Last week I attended the Gulf of Mexico Oil Spill and Ecosystem Science Conference (AKA the GoMRI meeting) in New Orleans, along with many colleagues from our consortium (CONCORDE). The meeting is always a good experience that brings together scientists from many different areas of expertise studying the Gulf of Mexico. I had a poster and was co-author on a few talks (see @lavalfishlab on Twitter for some examples), but the highlight of the meeting, at least for me, was getting to share a “Shiny app” that I have been working on over the past few weeks. “Shiny” is a powerful R package that allows you to create plots in a customized and interactive manner, and you don’t need any programming experience to use the apps. Many websites use these apps to create interactive graphics (see showmeshiny.com for examples). My app takes data from the imaging system we use (the ISIIS) and allows you to plot several different oceanographic variables (you choose color and contour data) then overlay the fine-scale abundances of different zooplankton groups. You can also select transect and portions of the transects you want to view. I am hoping to get more data on the app and eventually make it available for use by scientists within the consortium (all data will ultimately be publicly available).

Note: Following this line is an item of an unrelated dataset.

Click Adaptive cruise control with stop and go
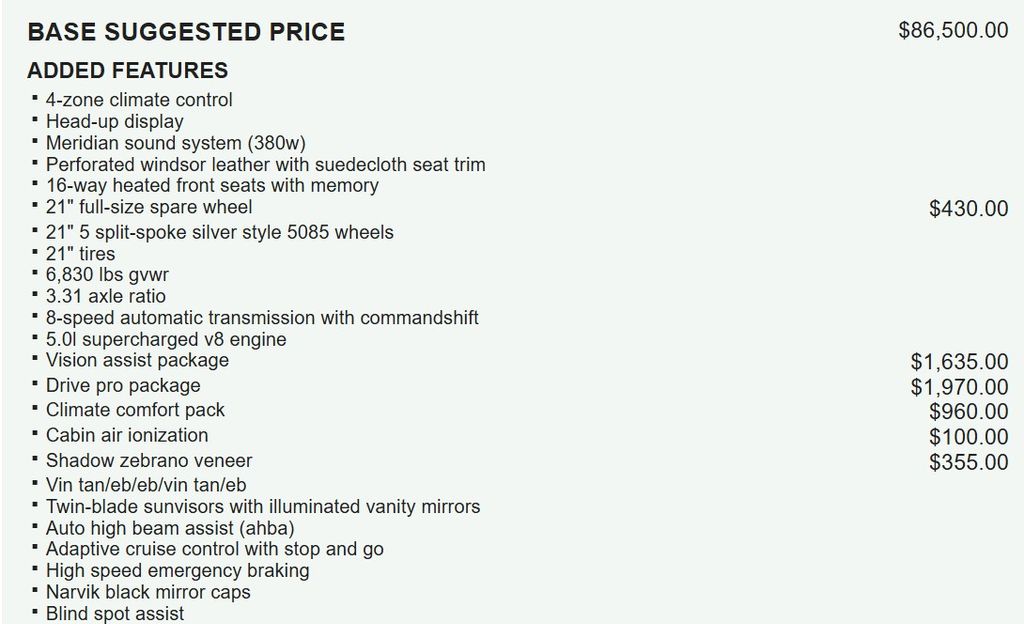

From the biological side of things, many talks focused on the impacts of the oils spill on various plants and animals in the marine ecosystem. Some species show changes in abundance after the spill, but the lack of background data before the oil spill is a major issue when making statements about impacts of any event. Also, the lack of data prevents us parsing out what amount of change is due to the natural variability in species abundance vs. changes due to anthropogenic impacts. Many of these presentations highlight the need to continuous ecosystem monitoring if we are to better understand the interactions between humans and the functioning of the marine ecosystem.

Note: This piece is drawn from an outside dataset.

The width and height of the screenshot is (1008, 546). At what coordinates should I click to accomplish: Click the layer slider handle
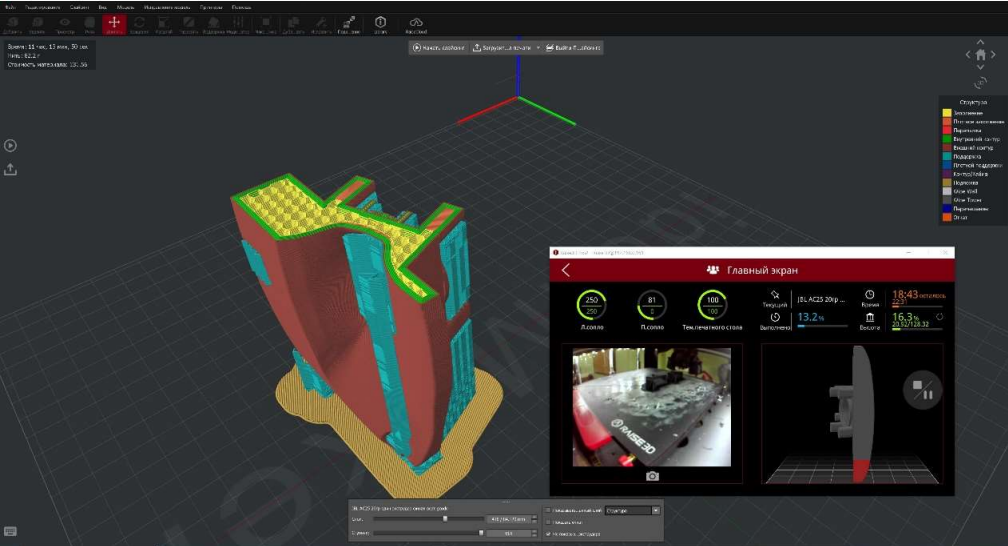445,519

There were also many presentations related to marine snow. For those who do not know, marine snow consists of a mixture of biological material (i.e., dead phytoplankton, fecal pellets, and transparent exopolymers that provide “stickiness” to aggregate the particles), and it is ubiquitous in the marine environment. You can even see it when you are diving or snorkeling if you focus on the tiniest things close to your mask. Marine snow is really interesting in the context of the oil spill because these particles can entrain oil and export it to depth. Understanding how marine snow forms, its composition, and potential to interact with oil and dispersants, is key to understanding how oil can propagate throughout the marine environment. Under normal conditions, marine snow is an important vector for moving carbon out of the euphotic zone to deeper waters (i.e., the ocean biological pump).

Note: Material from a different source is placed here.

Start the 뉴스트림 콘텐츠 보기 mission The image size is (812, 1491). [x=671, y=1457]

The meeting has caused me to think more about how imaging plankton and marine snow can lead to some new insights. In the marine snow area, we can measure properties of the particles in situ that are difficult or impossible to measure in the lab. For zooplankton, there may be some species that are indicators of ecosystem stress, such as gelatinous plankton, that we simply have not been able to detect using traditional plankton sampling gear. With CONCORDE, we have a unique opportunity to address some of these questions, and I am looking forward to digging into the data more over the coming months.